Parkinson's Surgery
(continued)
Surgery Choices
- Deep Brain Stimulation
- Pallidotomy
- Thalamotomy
(rarely done)
- Neurotransplantation
What to think About
Surgery
most often becomes a treatment option for people when Parkinson's
disease progresses to the point that medication can no longer
control symptoms adequately. With advanced disease, existing symptoms
may get worse, or a person may develop new symptoms, like dementia
or freezing, that medication cannot control. (However, when a
person has severe one-sided tremor, deep brain stimulation [DBS]
may be considered much sooner because this symptom often responds
better to DBS than to medication.)
People who have extremely advanced Parkinson's or who have other
serious conditions (such as heart or lung disease, cancer, or
kidney failure) are not usually good candidates for surgery.

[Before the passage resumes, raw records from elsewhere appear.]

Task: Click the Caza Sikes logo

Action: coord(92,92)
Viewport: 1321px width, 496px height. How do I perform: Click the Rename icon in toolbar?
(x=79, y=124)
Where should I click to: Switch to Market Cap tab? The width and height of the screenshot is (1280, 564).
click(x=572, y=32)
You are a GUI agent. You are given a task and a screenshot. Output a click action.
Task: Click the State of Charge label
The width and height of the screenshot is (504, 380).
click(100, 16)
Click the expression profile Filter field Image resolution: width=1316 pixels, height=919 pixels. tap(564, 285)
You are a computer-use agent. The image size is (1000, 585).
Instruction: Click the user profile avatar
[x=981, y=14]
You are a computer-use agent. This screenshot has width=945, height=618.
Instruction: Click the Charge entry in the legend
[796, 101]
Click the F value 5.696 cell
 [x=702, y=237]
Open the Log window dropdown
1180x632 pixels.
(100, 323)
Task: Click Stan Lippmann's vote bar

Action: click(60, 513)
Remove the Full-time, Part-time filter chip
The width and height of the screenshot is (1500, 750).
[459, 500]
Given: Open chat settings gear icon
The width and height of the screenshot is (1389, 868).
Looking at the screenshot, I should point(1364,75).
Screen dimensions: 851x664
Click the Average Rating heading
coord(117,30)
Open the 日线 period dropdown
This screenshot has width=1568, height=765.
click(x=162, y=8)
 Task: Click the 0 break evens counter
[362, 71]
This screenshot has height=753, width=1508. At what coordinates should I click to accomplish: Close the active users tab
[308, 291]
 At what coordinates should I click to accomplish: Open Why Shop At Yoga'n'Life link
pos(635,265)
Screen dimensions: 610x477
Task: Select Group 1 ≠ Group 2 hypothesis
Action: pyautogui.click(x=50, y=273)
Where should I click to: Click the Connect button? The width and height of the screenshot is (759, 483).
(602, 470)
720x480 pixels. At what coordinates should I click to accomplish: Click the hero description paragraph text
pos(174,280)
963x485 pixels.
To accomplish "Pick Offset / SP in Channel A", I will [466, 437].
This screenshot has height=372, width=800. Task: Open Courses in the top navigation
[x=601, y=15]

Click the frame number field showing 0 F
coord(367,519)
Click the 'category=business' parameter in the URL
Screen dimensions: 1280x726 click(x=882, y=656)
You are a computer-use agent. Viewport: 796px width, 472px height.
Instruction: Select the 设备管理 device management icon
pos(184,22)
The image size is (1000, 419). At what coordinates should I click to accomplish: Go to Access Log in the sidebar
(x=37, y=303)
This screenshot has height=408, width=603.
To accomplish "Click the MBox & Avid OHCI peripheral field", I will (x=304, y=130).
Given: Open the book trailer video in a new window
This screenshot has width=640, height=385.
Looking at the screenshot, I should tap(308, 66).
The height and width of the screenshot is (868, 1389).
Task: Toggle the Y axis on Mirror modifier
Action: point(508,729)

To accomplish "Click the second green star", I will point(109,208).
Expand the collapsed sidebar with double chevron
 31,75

Surgery is not a cure for Parkinson's disease.
Medication is usually still necessary after surgery, but surgery
can reduce the number and amount of medications needed to control
symptoms. This reduces the side effects caused by medication without
giving up symptom control.
Deep brain stimulation
Deep brain stimulation neither cures Parkinson's
disease nor eliminates the need for medication. Deep Brain Stimulation
has been approved by the Food and Drug Administration for the
treatment of medically refractory symptoms of Parkinson's Disease.
Pallidotomy and thalamotomy
Few brain surgeons (neurosurgeons) perform
pallidotomy, and thalamotomy is rarely done today. People who
are considering surgical treatment should locate the most experienced
neurosurgeons available. Referrals can be made through various
organizations that provide health information and organizations
that support people with Parkinson's disease.